Task statement: Each record, exactly as written, should be printed again.

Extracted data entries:
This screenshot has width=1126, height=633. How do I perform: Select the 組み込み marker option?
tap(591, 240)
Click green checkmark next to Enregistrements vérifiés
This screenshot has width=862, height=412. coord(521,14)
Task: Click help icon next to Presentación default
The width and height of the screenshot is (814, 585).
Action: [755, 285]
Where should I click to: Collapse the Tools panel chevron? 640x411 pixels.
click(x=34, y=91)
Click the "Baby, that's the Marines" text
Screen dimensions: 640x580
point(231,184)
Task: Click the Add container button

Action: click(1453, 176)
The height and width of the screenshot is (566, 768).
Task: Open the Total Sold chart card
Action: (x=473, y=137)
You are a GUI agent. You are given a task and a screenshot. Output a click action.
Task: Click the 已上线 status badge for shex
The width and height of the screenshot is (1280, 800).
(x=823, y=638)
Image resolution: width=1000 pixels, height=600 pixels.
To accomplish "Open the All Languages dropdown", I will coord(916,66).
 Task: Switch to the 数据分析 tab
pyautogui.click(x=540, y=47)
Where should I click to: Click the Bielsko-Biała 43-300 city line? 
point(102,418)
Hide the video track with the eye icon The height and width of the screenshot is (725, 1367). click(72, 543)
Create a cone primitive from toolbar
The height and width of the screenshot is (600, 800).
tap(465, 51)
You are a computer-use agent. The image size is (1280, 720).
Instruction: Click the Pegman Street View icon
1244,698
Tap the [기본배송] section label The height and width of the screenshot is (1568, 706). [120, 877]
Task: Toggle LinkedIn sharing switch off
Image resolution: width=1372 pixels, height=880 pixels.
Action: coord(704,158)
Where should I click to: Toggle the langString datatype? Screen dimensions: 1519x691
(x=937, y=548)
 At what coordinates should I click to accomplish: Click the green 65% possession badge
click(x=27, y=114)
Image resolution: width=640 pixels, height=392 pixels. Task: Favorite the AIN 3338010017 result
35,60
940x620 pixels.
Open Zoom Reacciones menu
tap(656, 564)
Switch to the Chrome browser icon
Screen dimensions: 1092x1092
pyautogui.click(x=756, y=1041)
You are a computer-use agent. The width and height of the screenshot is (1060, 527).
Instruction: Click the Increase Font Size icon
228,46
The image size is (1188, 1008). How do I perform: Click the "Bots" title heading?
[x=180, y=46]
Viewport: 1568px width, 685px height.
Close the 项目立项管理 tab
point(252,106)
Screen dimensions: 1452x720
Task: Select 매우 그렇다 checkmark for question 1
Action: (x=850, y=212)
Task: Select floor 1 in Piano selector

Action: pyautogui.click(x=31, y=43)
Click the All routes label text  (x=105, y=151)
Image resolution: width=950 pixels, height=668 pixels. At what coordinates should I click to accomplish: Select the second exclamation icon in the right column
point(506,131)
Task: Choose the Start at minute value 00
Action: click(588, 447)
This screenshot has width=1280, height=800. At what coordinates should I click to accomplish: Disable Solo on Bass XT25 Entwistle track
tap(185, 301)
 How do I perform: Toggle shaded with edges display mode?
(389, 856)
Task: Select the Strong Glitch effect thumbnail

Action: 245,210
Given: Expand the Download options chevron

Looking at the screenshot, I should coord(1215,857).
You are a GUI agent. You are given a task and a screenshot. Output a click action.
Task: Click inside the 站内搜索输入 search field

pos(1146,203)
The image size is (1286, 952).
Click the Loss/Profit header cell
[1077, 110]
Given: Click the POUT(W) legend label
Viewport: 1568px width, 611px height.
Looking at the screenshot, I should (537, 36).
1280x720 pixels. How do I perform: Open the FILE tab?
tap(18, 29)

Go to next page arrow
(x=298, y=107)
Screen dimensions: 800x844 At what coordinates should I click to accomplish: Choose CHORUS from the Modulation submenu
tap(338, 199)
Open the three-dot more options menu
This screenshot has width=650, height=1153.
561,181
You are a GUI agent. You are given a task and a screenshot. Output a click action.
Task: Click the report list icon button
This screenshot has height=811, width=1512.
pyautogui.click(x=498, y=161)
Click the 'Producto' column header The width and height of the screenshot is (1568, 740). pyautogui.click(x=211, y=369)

Solution to this task:
This screenshot has width=1126, height=633. How do I perform: Select the 組み込み marker option?
tap(591, 240)
Click green checkmark next to Enregistrements vérifiés
This screenshot has width=862, height=412. coord(521,14)
Task: Click help icon next to Presentación default
The width and height of the screenshot is (814, 585).
Action: [755, 285]
Where should I click to: Collapse the Tools panel chevron? 640x411 pixels.
click(x=34, y=91)
Click the "Baby, that's the Marines" text
Screen dimensions: 640x580
point(231,184)
Task: Click the Add container button

Action: click(1453, 176)
The height and width of the screenshot is (566, 768).
Task: Open the Total Sold chart card
Action: (x=473, y=137)
You are a GUI agent. You are given a task and a screenshot. Output a click action.
Task: Click the 已上线 status badge for shex
The width and height of the screenshot is (1280, 800).
(x=823, y=638)
Image resolution: width=1000 pixels, height=600 pixels.
To accomplish "Open the All Languages dropdown", I will coord(916,66).
 Task: Switch to the 数据分析 tab
pyautogui.click(x=540, y=47)
Where should I click to: Click the Bielsko-Biała 43-300 city line? 
point(102,418)
Hide the video track with the eye icon The height and width of the screenshot is (725, 1367). click(72, 543)
Create a cone primitive from toolbar
The height and width of the screenshot is (600, 800).
tap(465, 51)
You are a computer-use agent. The image size is (1280, 720).
Instruction: Click the Pegman Street View icon
1244,698
Tap the [기본배송] section label The height and width of the screenshot is (1568, 706). [120, 877]
Task: Toggle LinkedIn sharing switch off
Image resolution: width=1372 pixels, height=880 pixels.
Action: coord(704,158)
Where should I click to: Toggle the langString datatype? Screen dimensions: 1519x691
(x=937, y=548)
 At what coordinates should I click to accomplish: Click the green 65% possession badge
click(x=27, y=114)
Image resolution: width=640 pixels, height=392 pixels. Task: Favorite the AIN 3338010017 result
35,60
940x620 pixels.
Open Zoom Reacciones menu
tap(656, 564)
Switch to the Chrome browser icon
Screen dimensions: 1092x1092
pyautogui.click(x=756, y=1041)
You are a computer-use agent. The width and height of the screenshot is (1060, 527).
Instruction: Click the Increase Font Size icon
228,46
The image size is (1188, 1008). How do I perform: Click the "Bots" title heading?
[x=180, y=46]
Viewport: 1568px width, 685px height.
Close the 项目立项管理 tab
point(252,106)
Screen dimensions: 1452x720
Task: Select 매우 그렇다 checkmark for question 1
Action: (x=850, y=212)
Task: Select floor 1 in Piano selector

Action: pyautogui.click(x=31, y=43)
Click the All routes label text  (x=105, y=151)
Image resolution: width=950 pixels, height=668 pixels. At what coordinates should I click to accomplish: Select the second exclamation icon in the right column
point(506,131)
Task: Choose the Start at minute value 00
Action: click(588, 447)
This screenshot has width=1280, height=800. At what coordinates should I click to accomplish: Disable Solo on Bass XT25 Entwistle track
tap(185, 301)
 How do I perform: Toggle shaded with edges display mode?
(389, 856)
Task: Select the Strong Glitch effect thumbnail

Action: 245,210
Given: Expand the Download options chevron

Looking at the screenshot, I should coord(1215,857).
You are a GUI agent. You are given a task and a screenshot. Output a click action.
Task: Click inside the 站内搜索输入 search field

pos(1146,203)
The image size is (1286, 952).
Click the Loss/Profit header cell
[1077, 110]
Given: Click the POUT(W) legend label
Viewport: 1568px width, 611px height.
Looking at the screenshot, I should (537, 36).
1280x720 pixels. How do I perform: Open the FILE tab?
tap(18, 29)

Go to next page arrow
(x=298, y=107)
Screen dimensions: 800x844 At what coordinates should I click to accomplish: Choose CHORUS from the Modulation submenu
tap(338, 199)
Open the three-dot more options menu
This screenshot has width=650, height=1153.
561,181
You are a GUI agent. You are given a task and a screenshot. Output a click action.
Task: Click the report list icon button
This screenshot has height=811, width=1512.
pyautogui.click(x=498, y=161)
Click the 'Producto' column header The width and height of the screenshot is (1568, 740). pyautogui.click(x=211, y=369)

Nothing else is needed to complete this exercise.